Decían los neorrealistas italianos que para captar la realidad era necesario “una búsqueda minuciosa, incansable y paciente”, y eso ofrece esta película, aunque esos términos quizás sean demasiado pesados para su toque ligero y ojo agudo. La protagonista es una mujer que acaba de mudarse a un pueblo tras haber sido contratada en una campaña estatal contra el dengue. Su marido ha quedado en la ciudad anterior y ella lo llama sin que le responda. La cinta, hermosamente, sigue a esta mujer y su paso de una situación temporal a una más cercana a lo permanente, con lo que implica tanto a nivel material, en cuestiones de casa y objetos, como social, en su camino a insertarse y hacer parte de un tejido humano en el que es posible la confianza y la amistad, la alegría y la esperanza, las charlas y los silencios tranquilos. Gracias a su lentitud y cuidado este filme brasileño es una pequeña joya humanista. 

Alelí 

Directora: Leticia Jorge

País: Uruguay

Año: 2019

Duración: 88 min

Disponible en Netflix 

Los dramas explícitos que la película anterior evita son el asunto central en esta. Alelí es el nombre de la casa familiar que tres hermanos –un hombre y dos mujeres– y su madre mayor están a punto de vender para que un urbanizador la tumbe y reemplace por un pequeño conjunto cerrado. Cada uno de los puntos de este cuadrado aparece dibujado con precisión: la madre, que, a pesar de su edad, no quiere ayuda; la hermana mayor exitosa; el hermano del medio, que heredó el negocio del padre y nunca ha logrado salir de su sombra; y la hermana menor, que siempre llega tarde y parece incapaz de dirigir su vida. Con gritos, llanto, abrazos y reclamos, la cinta ofrece un retrato humorísticamente negro de unas dinámicas familiares extremas, que revelan la variedad de tonalidades emocionales, de rencores y perdones a medias, nutridos por la historia común de estas cuatro personas.

Restos de viento 

Directora: Jimena Montemayor Loyo

País: México

Año: 2017

Duración: 95 min

Disponible en Amazon Prime 

Al igual que la película brasileña, el hilo conductor acá es la búsqueda de una nueva estabilidad tras un periodo de turbulencias. Dándoles especial énfasis a los ambientes y atmósferas, este drama se centra en una familia compuesta por dos niños mexicanos y su madre argentina que están solos en una casa de un barrio de clase media. Sucede en un pasado no muy lejano (antes de que hubiera celulares y computadores, eso sí) y captura las dinámicas de los tres, con la madre en crisis, tomando alcohol y automedicándose, y los niños, jugando en un jardín en donde encuentran un espíritu extraño, que parece inspirado en la mitología de los indígenas norteamericanos. La cámara recorre las interacciones de los tres como si flotara sobre ellas, dando la sensación de un malestar inmaterial que se cuela entre edificaciones y cosas, entre gentes y ropas, y que, quizás por eso, resulta difícil de curar o exorcizar para los personajes. 

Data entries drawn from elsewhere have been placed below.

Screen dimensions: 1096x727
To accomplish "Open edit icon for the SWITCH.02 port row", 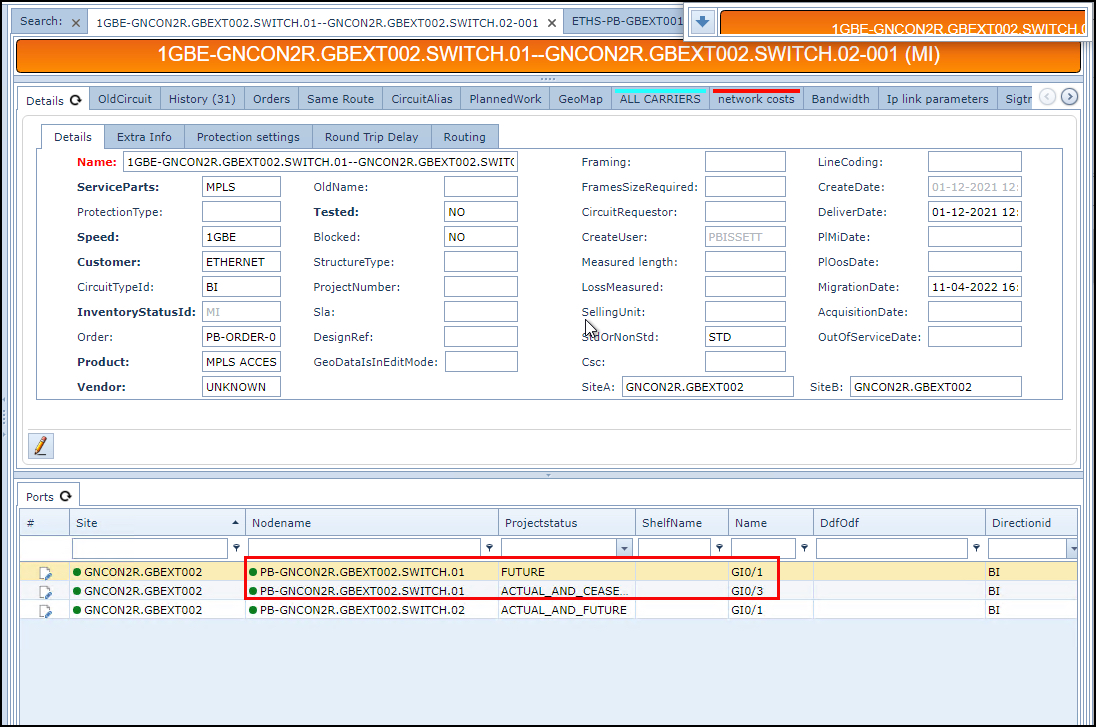I will pos(45,610).
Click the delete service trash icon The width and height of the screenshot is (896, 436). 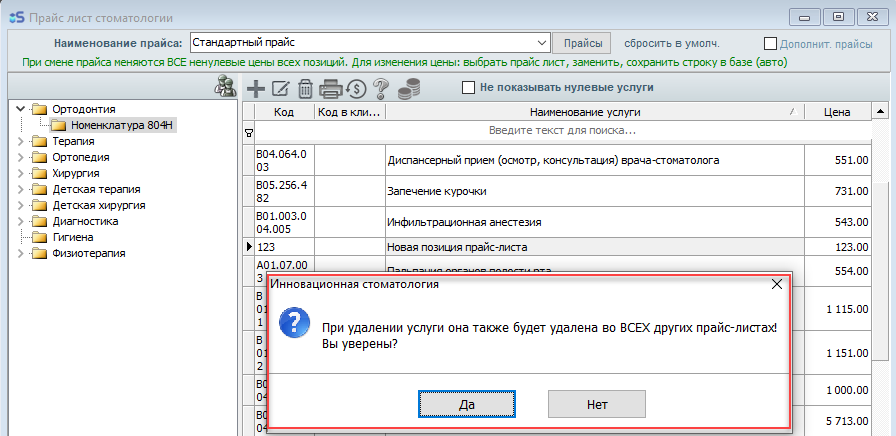[305, 88]
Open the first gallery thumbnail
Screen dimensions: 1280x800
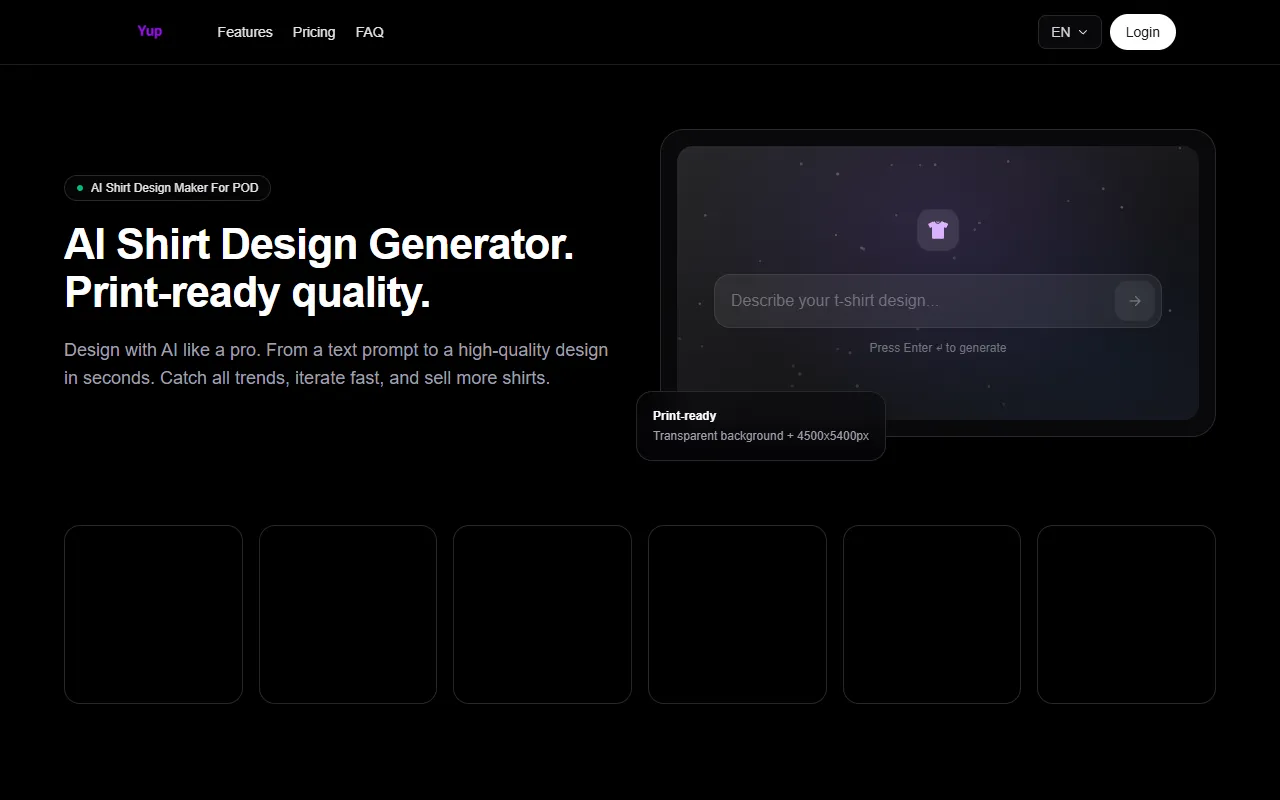(x=153, y=613)
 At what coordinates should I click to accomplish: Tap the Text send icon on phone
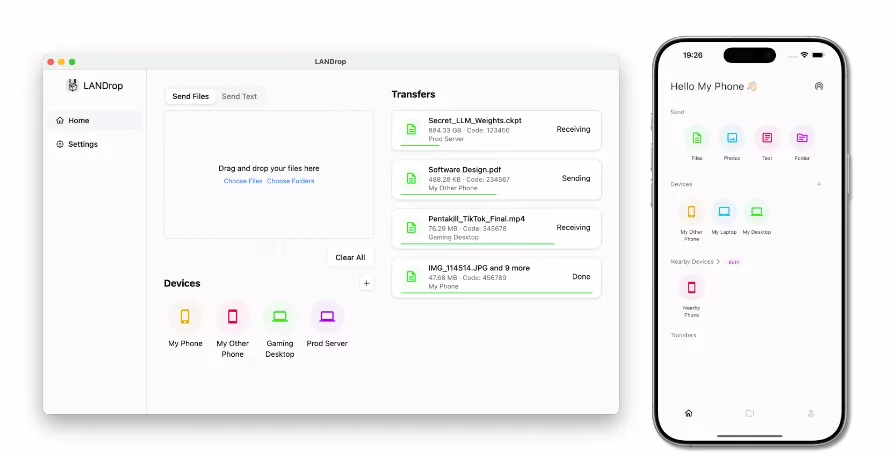(767, 138)

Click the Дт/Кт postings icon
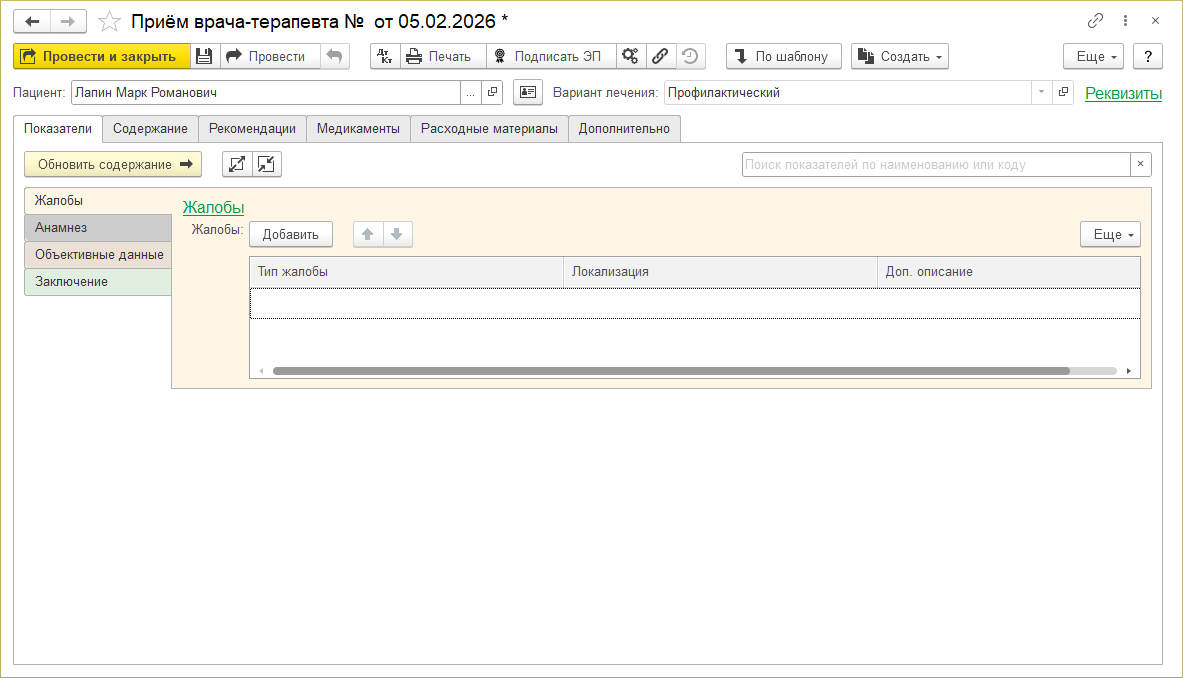[x=385, y=57]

Nadie sabe que estoy aquí 

Director: Gaspar Antillo

País: Chile

Año: 2020

Duración: 100 min

Disponible en Netflix 

Un tipo acuerpado vive con su tío en una isla en el sur de Chile, aislado y teniendo apenas contacto con quienes llegan en lanchas llevando pieles de ovejas para curtir o los víveres que necesitan para vivir. Los paisajes amplios y despoblados dan la idea de un aislamiento majestuoso, aunque esa majestuosidad intensifica la soledad de estas personas tan pequeñas rodeadas de agua y montañas. Poco a poco, la película comienza a revelar la historia de este tipo de porte singular, que habla español con acento inglés y que se mueve por ahí con la cabeza baja, entre huraño y amenazante. Es un retrato sobrio y sombrío que no despliega el rigor misantrópico de otras películas de su productor Pablo Larraín (El club, Tony Manero, Ema), pero que sí vuelve sobre algunas de sus inquietudes recurrentes: la opresión de la soledad, la alienación de la fama, las posibilidades de la redención.